TASK DIRECTIONS =>
Can you reproduce every entry below line for line, without the pictures?

Begin RECORDS SHOWN

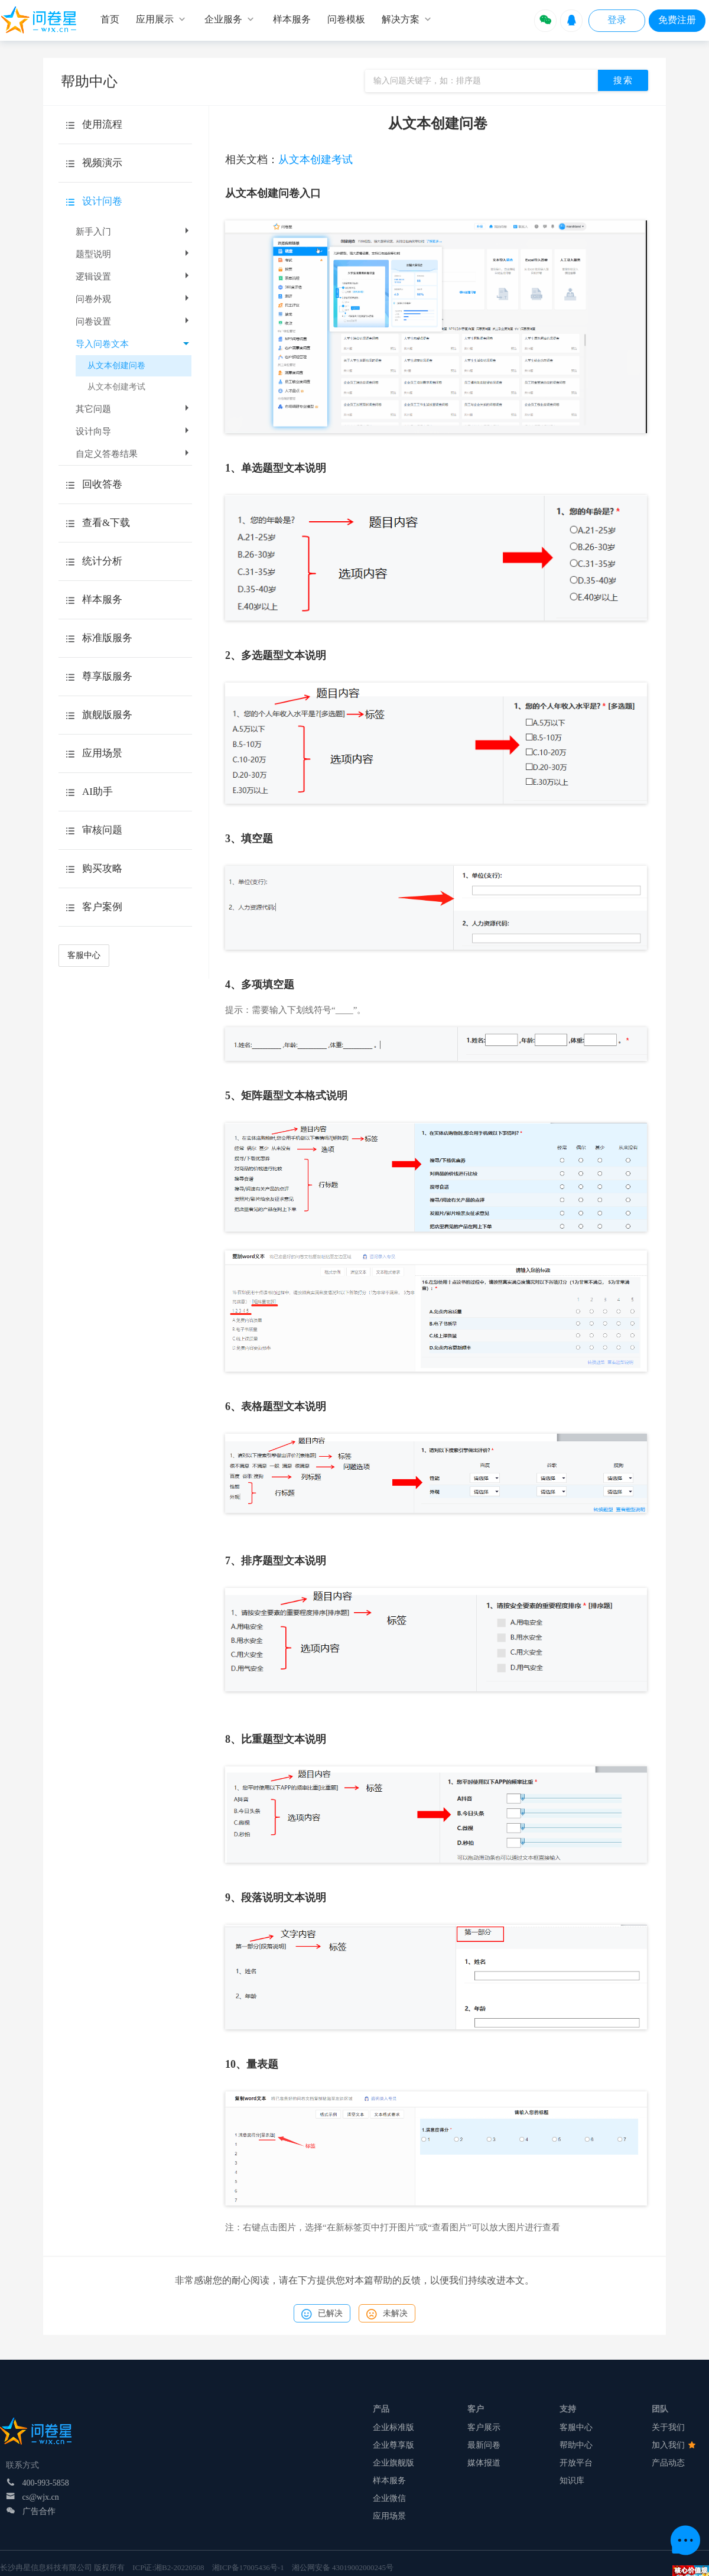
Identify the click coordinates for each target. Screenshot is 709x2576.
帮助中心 (576, 2445)
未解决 (387, 2314)
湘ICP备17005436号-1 (248, 2567)
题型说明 (133, 254)
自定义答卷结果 (133, 454)
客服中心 (83, 955)
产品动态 (668, 2462)
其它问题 (133, 409)
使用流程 (102, 124)
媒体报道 (483, 2462)
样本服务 (389, 2480)
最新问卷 (483, 2445)
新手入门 (133, 231)
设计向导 (133, 431)
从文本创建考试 (116, 386)
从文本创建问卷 (116, 365)
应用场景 (389, 2516)
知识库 (572, 2480)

End RECORDS SHOWN

RESULT OF THE EXERCISE =>
Identify the click coordinates for each target. Screenshot is 709x2576.
帮助中心 (576, 2445)
未解决 (387, 2314)
湘ICP备17005436号-1 (248, 2567)
题型说明 (133, 254)
自定义答卷结果 (133, 454)
客服中心 (83, 955)
产品动态 (668, 2462)
其它问题 (133, 409)
使用流程 (102, 124)
媒体报道 (483, 2462)
样本服务 (389, 2480)
最新问卷 (483, 2445)
新手入门 (133, 231)
设计向导 (133, 431)
从文本创建考试 (116, 386)
从文本创建问卷 (116, 365)
应用场景 (389, 2516)
知识库 (572, 2480)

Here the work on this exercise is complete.